Analysis of leadership in business, as well as other settings, has led to the establishment of several different approaches. One of such approaches is the Situational Leadership theory. It claims a leader should focus on specific tasks at hand and consider the employees’ maturity as well as the leader’s own experiences, but receives criticism for the lack of specific recommendations.
The cornerstone of situational leadership is the notion that the leader should focus on the specific conditions of the task rather than nurture a special kind of relationship between the leader and his following. As McCleskey (2014) puts it, the necessary prerequisite of effective leadership is “a rational understanding of the situation and an appropriate response, rather than a charismatic leader with a large group of dedicated followers” (p. 118). In this approach, the relationship between the leader and the followers is not at the center, but only constitutes one of the components of successful guidance. By shifting its focus from the idea of an influential leader to the task-oriented approach, situational leadership theory suggests that different circumstances require adopting different styles of leadership. As a consequence, situational leadership theory stresses specifically that every distinct situation requires solutions of its own rather than the application of a pre-existing universal pattern (McCleskey, 2014). Therefore, a fundamental idea of situational leadership is that modifying and changing leadership styles based on the task at hand is pivotal for success.
However, it would be wrong to assume that situational leadership only concentrates on a given task and omits the relationship between the leader and the followers. Rather than ignore this relationship and behavioral aspects of leadership, this theory aims to balance attention to the specific task and the specific people who are to complete it (McCleskey, 2014).
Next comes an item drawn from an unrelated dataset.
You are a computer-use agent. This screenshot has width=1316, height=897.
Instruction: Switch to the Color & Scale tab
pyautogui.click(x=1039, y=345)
According to the situational leadership theory, “task-oriented and relation-oriented behaviors are dependent, rather than mutually exclusive” (McCleskey, 2014, p. 118). Hence, instead of excluding the leader-follower relationship from the larger scheme of things or putting it in the center, situational leadership theory views it as one of the factors defining a necessary leadership style. It stresses specifically that adequate guidance is “contingent on follower maturity,” and different degrees of personal and job maturation demonstrated by the followers are among the factors to take into account (McCleskey, 2014, p. 118). Thus, situational leadership theory pays attention to the leader-follower relationship as well, although it does not portray it as the single most important factor.
Situational leadership theory has received its fair share of criticism, mostly for the lack of specific recommendations. Since situational leadership only proclaims general principles rather than gives recipes, it mainly relies on “abstract leadership types that [are] difficult to identify” (McCleskey, 2014, p. 118). In other words, situational leadership theory maintains that leadership style should adapt to a particular situation, but it rarely, if ever, explains, which style would correspond to which case precisely.
To summarize, situational leadership theory is one of the approaches to leadership. Its main point is that success requires a task-oriented approach rather than pure charisma and dedication. This focus on the particular task at hand does not remove the leader-follower relationship form the larger scheme of things but demotes it to one of the factors rather than the core constituent. However, situational leadership theory is prone to general principles rather than specific recommendations, which is a widely criticized downside.
McCleskey, J.A. (2014). Situational, transformational, and transactional leadership and leadership development. Journal of Business Studies Quarterly 5(4), 117-130.